## PROMPT
Copy the items below word for word, starting with the line that contains "Toggle outline view for Колесо layer" and continuing through the line that contains "Looking at the screenshot, I should [712, 88].". Include both of those lines and nothing outside that span.

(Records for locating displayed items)
** Start **

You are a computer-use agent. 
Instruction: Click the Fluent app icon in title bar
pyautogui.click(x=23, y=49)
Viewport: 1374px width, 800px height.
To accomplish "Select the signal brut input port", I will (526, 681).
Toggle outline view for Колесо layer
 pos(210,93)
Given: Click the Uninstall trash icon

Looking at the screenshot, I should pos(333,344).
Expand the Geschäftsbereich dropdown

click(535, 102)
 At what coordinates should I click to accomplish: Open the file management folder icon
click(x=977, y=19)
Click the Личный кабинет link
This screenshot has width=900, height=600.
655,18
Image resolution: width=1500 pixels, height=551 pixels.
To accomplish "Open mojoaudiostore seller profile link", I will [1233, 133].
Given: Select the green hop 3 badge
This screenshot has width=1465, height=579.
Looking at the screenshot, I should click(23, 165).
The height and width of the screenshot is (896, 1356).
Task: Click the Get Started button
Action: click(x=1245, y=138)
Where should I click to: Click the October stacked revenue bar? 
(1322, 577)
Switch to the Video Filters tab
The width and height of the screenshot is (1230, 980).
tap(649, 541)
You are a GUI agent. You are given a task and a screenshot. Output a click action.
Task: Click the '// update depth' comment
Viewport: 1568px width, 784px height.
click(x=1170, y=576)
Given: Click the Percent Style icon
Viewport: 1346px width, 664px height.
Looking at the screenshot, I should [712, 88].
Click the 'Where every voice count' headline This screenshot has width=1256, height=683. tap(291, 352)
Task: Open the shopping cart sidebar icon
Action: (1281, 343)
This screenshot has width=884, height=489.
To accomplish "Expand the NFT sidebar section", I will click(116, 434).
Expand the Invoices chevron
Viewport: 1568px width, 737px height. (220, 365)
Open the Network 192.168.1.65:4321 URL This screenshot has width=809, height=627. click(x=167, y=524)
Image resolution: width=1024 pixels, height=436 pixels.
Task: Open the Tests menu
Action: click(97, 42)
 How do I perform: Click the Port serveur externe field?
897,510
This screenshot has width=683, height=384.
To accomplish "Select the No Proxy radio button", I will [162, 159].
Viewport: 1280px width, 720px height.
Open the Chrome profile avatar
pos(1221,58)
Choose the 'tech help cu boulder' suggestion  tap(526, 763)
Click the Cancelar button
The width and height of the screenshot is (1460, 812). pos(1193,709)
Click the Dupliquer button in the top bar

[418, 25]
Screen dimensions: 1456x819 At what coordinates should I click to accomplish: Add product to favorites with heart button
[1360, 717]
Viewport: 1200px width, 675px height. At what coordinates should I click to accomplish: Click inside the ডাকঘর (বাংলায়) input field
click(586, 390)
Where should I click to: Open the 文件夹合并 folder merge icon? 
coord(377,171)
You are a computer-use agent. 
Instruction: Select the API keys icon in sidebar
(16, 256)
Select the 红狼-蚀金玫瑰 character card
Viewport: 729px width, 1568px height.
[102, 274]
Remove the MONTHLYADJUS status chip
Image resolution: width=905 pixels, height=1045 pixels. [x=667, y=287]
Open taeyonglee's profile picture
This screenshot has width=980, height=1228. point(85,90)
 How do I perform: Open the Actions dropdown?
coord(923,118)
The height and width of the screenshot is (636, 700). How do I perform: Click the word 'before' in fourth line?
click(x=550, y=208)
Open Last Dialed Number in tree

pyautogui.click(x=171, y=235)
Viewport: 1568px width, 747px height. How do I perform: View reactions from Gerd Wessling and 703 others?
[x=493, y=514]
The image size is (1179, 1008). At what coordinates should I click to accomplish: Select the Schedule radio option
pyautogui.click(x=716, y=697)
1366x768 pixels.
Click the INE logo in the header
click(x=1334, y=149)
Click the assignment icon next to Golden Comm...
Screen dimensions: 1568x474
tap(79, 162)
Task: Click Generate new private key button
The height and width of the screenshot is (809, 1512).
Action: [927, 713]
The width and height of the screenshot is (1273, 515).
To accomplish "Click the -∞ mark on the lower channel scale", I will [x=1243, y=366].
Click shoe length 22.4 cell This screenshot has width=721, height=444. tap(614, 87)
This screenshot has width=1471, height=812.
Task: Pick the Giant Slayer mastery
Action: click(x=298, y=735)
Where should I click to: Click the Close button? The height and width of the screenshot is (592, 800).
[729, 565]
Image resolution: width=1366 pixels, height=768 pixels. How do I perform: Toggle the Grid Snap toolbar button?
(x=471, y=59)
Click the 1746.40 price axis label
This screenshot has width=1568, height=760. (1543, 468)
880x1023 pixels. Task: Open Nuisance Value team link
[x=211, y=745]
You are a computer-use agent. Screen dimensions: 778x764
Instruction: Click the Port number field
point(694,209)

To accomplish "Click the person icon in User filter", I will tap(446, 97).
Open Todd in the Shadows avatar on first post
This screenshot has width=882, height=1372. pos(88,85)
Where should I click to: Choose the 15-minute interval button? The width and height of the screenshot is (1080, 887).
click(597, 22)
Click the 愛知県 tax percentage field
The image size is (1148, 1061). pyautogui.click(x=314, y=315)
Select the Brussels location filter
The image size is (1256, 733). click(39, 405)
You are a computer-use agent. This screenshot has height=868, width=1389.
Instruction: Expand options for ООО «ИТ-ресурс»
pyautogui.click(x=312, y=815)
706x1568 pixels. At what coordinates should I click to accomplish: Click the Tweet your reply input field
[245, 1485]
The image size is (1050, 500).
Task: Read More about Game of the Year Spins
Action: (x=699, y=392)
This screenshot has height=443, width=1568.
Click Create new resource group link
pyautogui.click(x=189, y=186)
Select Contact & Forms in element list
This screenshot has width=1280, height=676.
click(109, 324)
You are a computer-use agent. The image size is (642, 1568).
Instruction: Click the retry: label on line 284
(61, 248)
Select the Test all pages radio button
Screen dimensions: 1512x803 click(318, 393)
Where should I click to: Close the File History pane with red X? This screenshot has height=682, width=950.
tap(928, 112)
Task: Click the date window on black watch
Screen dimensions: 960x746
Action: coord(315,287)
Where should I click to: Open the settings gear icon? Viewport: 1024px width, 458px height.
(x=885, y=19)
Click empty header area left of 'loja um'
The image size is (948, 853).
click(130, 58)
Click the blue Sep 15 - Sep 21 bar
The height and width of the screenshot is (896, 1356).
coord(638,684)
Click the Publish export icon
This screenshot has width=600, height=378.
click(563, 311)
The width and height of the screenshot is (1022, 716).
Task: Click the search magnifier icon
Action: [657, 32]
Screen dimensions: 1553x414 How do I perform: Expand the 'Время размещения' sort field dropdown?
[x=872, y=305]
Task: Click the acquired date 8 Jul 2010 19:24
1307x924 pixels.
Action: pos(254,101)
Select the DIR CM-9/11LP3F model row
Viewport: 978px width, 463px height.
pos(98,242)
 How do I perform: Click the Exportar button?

** End **

## RESULT OF THE EXERCISE
Toggle outline view for Колесо layer
 pos(210,93)
Given: Click the Uninstall trash icon

Looking at the screenshot, I should pos(333,344).
Expand the Geschäftsbereich dropdown

click(535, 102)
 At what coordinates should I click to accomplish: Open the file management folder icon
click(x=977, y=19)
Click the Личный кабинет link
This screenshot has width=900, height=600.
655,18
Image resolution: width=1500 pixels, height=551 pixels.
To accomplish "Open mojoaudiostore seller profile link", I will [1233, 133].
Given: Select the green hop 3 badge
This screenshot has width=1465, height=579.
Looking at the screenshot, I should click(23, 165).
The height and width of the screenshot is (896, 1356).
Task: Click the Get Started button
Action: click(x=1245, y=138)
Where should I click to: Click the October stacked revenue bar? 
(1322, 577)
Switch to the Video Filters tab
The width and height of the screenshot is (1230, 980).
tap(649, 541)
You are a GUI agent. You are given a task and a screenshot. Output a click action.
Task: Click the '// update depth' comment
Viewport: 1568px width, 784px height.
click(x=1170, y=576)
Given: Click the Percent Style icon
Viewport: 1346px width, 664px height.
Looking at the screenshot, I should [712, 88].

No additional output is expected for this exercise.